(PROVIDED DATA Opens)
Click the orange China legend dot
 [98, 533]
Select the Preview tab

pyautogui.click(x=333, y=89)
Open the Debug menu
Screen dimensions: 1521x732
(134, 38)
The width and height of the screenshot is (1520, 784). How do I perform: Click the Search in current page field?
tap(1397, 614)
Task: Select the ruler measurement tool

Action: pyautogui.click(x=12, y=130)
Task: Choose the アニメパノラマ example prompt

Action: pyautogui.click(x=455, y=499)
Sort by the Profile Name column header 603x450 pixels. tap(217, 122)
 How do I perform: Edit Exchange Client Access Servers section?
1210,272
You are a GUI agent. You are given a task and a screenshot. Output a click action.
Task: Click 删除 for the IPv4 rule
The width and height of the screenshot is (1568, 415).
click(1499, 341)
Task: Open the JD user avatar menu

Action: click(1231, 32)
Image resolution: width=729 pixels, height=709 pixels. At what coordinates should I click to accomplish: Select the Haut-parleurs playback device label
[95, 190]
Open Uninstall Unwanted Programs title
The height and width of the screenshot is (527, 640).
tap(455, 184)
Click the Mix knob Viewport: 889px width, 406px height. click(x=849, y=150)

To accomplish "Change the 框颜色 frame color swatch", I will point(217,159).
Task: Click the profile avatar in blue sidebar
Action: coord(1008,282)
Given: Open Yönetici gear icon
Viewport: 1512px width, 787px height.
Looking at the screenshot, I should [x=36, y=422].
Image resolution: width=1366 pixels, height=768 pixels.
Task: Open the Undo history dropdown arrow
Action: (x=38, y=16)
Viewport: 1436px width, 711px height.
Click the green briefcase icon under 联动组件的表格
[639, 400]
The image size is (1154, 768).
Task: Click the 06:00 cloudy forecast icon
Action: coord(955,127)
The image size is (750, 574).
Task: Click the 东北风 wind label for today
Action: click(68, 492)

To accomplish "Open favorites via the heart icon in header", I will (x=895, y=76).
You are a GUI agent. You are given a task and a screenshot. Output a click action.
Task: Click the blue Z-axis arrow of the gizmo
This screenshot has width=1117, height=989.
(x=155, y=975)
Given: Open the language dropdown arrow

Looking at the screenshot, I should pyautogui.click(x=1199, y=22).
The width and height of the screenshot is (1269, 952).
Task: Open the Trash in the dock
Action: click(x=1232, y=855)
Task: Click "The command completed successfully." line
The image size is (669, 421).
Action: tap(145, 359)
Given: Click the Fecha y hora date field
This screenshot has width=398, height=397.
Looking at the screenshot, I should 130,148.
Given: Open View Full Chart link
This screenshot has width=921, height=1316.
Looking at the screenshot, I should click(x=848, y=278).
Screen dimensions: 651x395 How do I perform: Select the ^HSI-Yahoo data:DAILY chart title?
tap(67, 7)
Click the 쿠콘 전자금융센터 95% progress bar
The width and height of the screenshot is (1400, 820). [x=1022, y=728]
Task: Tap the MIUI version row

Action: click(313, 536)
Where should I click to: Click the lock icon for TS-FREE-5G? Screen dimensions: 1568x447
(PROVIDED DATA Closes)
Please write out, exactly as they appear, the lines from the line containing "Task: Tap the MIUI version row" through the last line of the records above, both included.

Task: Tap the MIUI version row

Action: click(313, 536)
Where should I click to: Click the lock icon for TS-FREE-5G? Screen dimensions: 1568x447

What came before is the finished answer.